Singles from Introducing Dionne Bromfield
- "Mama Said" Released: 1 November 2009; "Ain't No Mountain High Enough" Released: 20 December 2009;

= Introducing Dionne Bromfield =

Introducing Dionne Bromfield is the debut album by British singer Dionne Bromfield. She recorded it when she was thirteen for Lioness Records, the label of her godmother, Amy Winehouse.

The album was released on 12 October 2009 and reached number 33 on the UK album charts. Bromfield released "Mama Said" and "Ain't No Mountain High Enough" as singles.
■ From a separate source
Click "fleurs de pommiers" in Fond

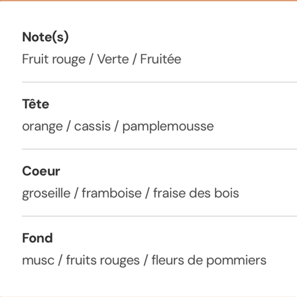(209, 260)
She performed on Strictly Come Dancing with Winehouse on backing vocals, at the Young Voices concert at the M.E.N. Arena in 2009, and at the O2 Arena in 2011.

Professional ratings
Review scores
| Source | Rating |
| Allmusic | Star |

==Singles==
Although not officially released as a single, a video for Dionne's cover of "Foolish Little Girl" was released 23 September 2009.

Dionne's debut single, her cover of The Shirelles' song "Mama Said", was released 1 November 2009. The EP consists of the album version, Vito Benito remix and a b-side, "Dancing in the Street." The music video was released 14 October 2009.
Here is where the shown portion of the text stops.